Figure 2. Difference between the images of gamma-induced (left) and hadron-induced (right) showers in the camera of a IACT. Reprinted with permission from Ref. [12]. Copyright 2009 Völk et al.

2.1. Hillas Method

The most common event reconstruction technique is based on the moments (up to the second order) of the pixel amplitudes in the camera, referred to as Hillas parameters [13]. This technique can be thought of as fitting an ellipse to the pixels: a likelihood function that depends on the Hillas parameters is maximized under the assumption that the Cherenkov light from a shower initiated by a gamma ray would produce an elliptical shape in the camera. The set of parameters includes variables such as the total PhE counts in all pixels, the PhE-weighted barycenter of the pixel positions, and the time gradient of the pixel arrival times. If more than one telescope is involved, then these single-image parameters can be combined in order to obtain stereoscopic parameters giving a 3-dimensional reconstruction of the event [14]. The calculation of these parameters is easily affected by image noise and night-sky background, which requires a cleaning procedure in order to remove the pixels that do not contain the shower image. Moreover, the dim and small shower images below 100 GeV can result in parameters values affected by large fluctuations and systematic uncertainties, which is the reason why the instrument response function of IACTs deteriorates at lower energies. Techniques based on Hillas parameters have been implemented since the 1980s and are used in a variety of experiments such as MAGIC [14] and HESS [15], demonstrating the robustness and reliability of the method.

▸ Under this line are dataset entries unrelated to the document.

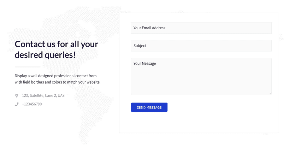
Task: Click the Your Message placeholder text
Action: click(145, 63)
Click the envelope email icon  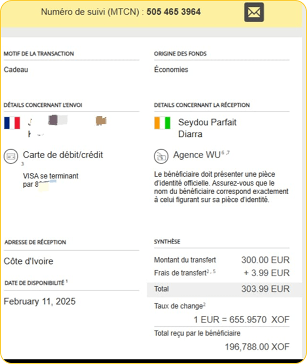click(254, 12)
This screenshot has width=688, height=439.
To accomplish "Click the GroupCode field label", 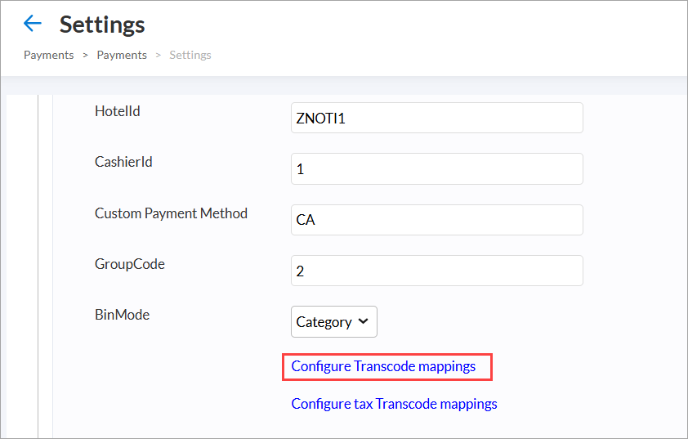I will click(x=129, y=264).
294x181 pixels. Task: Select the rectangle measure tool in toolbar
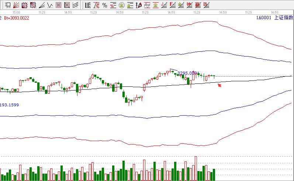7,5
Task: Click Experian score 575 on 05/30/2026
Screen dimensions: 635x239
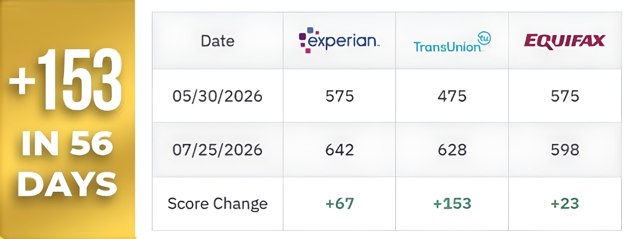Action: point(340,96)
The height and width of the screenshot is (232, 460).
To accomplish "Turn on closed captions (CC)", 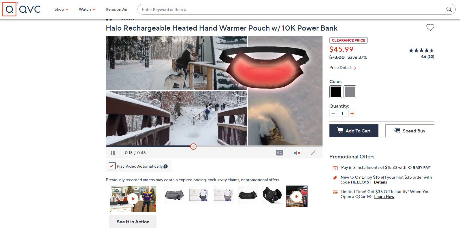I will (x=279, y=153).
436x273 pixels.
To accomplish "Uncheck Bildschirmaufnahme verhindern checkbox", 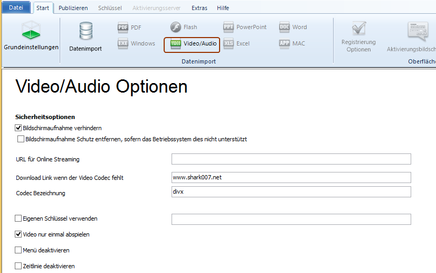I will pyautogui.click(x=18, y=128).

After the parametrization of the event is completed, the gamma ray energy is estimated from the shower impact parameter and from the photon density is measured with each telescope. This is done by constructing look-up tables for different observational conditions, filled with MC information about the true energy of the gamma ray as a function of the simulated image amplitude and impact parameter. The arrival direction is obtained from the crossing point of the main ellipse orientations in the individual cameras. A weighted combination of some Hillas parameters can be used as a discriminating variable [15]. More refined techniques have been developed, aimed at improving the inference analysis on the gamma ray properties starting from the Hillas parameters (see Section 2.5).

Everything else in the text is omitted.